May 20, 2006

One thing that I hate about corporate life is the sheer number of reports and managers’ obsession with reports. In a number of organizations, having a plethora of reports on all sort of meaningful and meaningless things is becoming a fashion. I have earlier also written about reports in my post “Reports – The New Corporate Villain”. The sheer annoyance caused by meaningless obsession with reports is forcing me to once again explore it – this time from the frameworks of Economics.

To start with, I have extended the concept of diminishing marginal utility to formulate "The theory of diminishing marginal utility of reports", which states that with increase in number of reports, the marginal utility of reports decreases. The law further states that with addition of reports, although marginal utility declines, the total utility increases up to a point of saturation from where any further increase in number of reports results in negative marginal utility and hence decline of total utility. Simple!

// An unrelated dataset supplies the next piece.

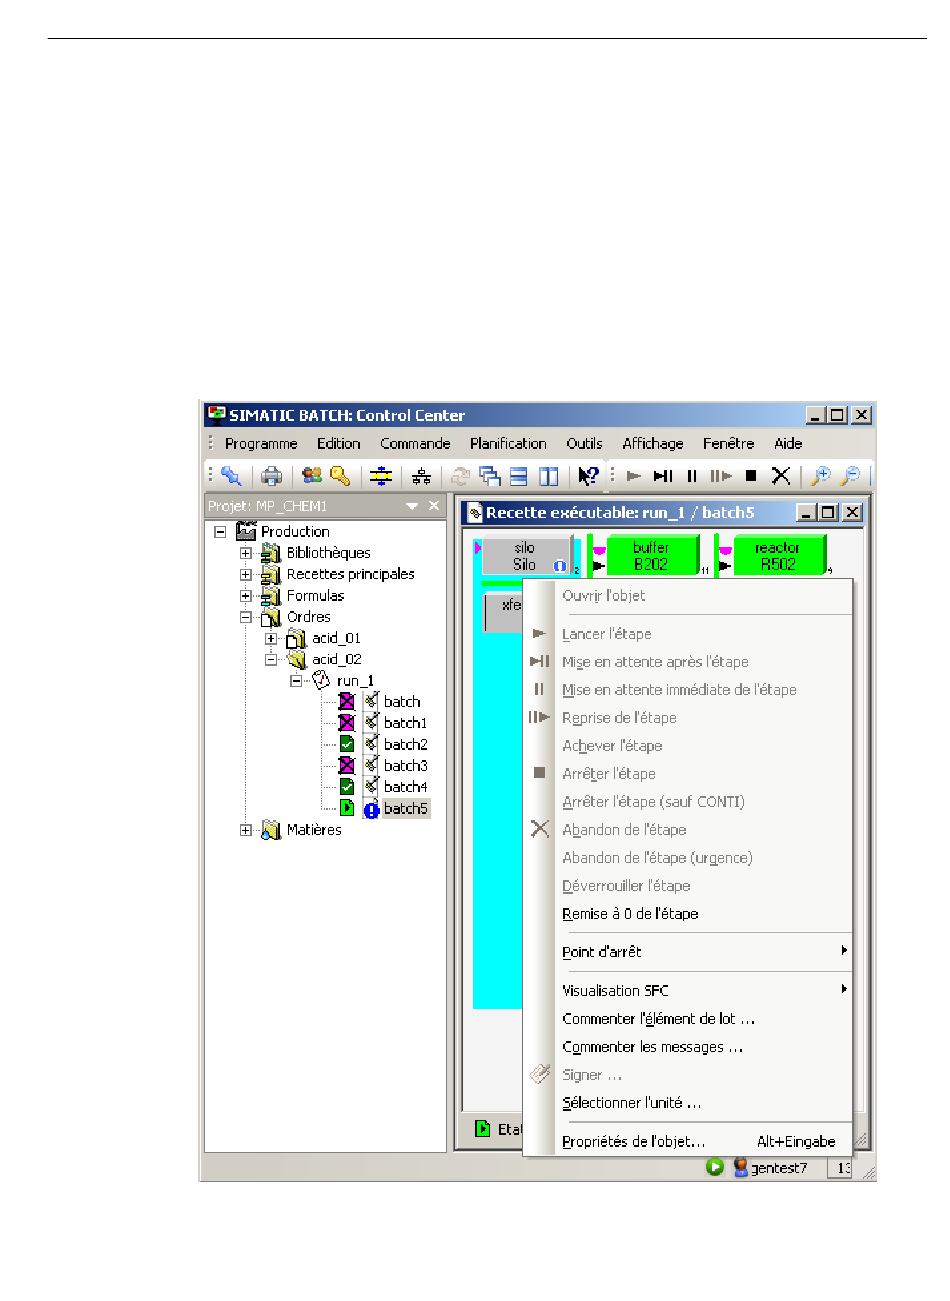Click the green buffer B202 recipe step
Screen dimensions: 950x1301
pos(651,556)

Being an innocent victim of reports since last one year, I can say with quite an authority that excessive reports do more harm than good to an organization. The hidden cost of too many reports is too much.

Reports are necessary and an important tool to manage the affairs of the organization. But beyond a point they become nuisance and create more problems than solve problems. On one hand, a few meaningful reports are helpful in providing insights and aiding decisions; on the other hand, too many reports, mostly meaningless, trigger a chain reaction of decline in productivity in the entire system of the organization.

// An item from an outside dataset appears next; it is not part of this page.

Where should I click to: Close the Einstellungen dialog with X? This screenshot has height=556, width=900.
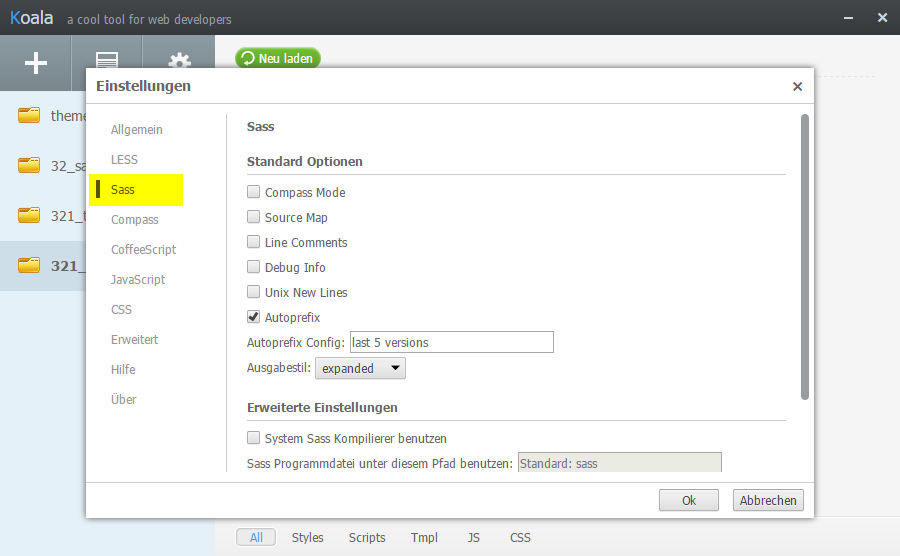coord(797,87)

Here are some insights on how and where too many reports hurt an organization:
  1. Wastage of time: Making reports is generally a time consuming process. It takes time. When the number of reports is large then a significant amount of time goes in making reports while time for doing the real things is reduced. Every manager has only 24 hours in a day. The more reports he has to make, the less time he has to do actionable things.
  2. Execution goes for a hit: Too many reports lead to a general mind-set in the organization where post-mortem analysis, on-paper analysis, etc. gain more importance than execution part. Running a business or any other type of organization is a balanced combination of planning and execution. If one part is missing or if the balance between planning and execution is lacking, then there is a serious problem.
  3. Manager’s motivation: Action is always much louder and interesting than analyzing and planning on paper (read report writing). Of course, analysis and planning are important for making actions decisive. But too much analysis and planning without much action is dull and, over a period of time, can seriously affect the motivation of managers. Results come from actions and managers get motivated by results.

  4. Past haunts, present passes and future is doomed: Most of the reports are basically a post-mortem analysis of something that has happened. Yes, it is important to do it to learn from mistakes, get insights about what worked, and why something worked and something didn’t. But often this insight gathering activity turns out to be an elaborate surgery with anesthesia on dead body. And while the surgery on dead body is being done, the living patients who need surgery to save their life suffer and some even die. Obsession with reports is no different. Too many reports mean living in past, somehow managing the present with divided attention, and never letting the future to come within attention span.
No doubt, the organization suffers as a result of too much focus on reports. Productivity suffers, projects go haywire, deadlines are over-shoot, value addition declines, and chaos sets in.

Though reports are important tool for managing the affairs of organizations, it is more important to effectively manage the reports – its content, context, relevance, and utility – if the organization wants the reports to contribute to value addition and value creation.

Caution: Too many reports are injurious to the health of organizations and people managing them.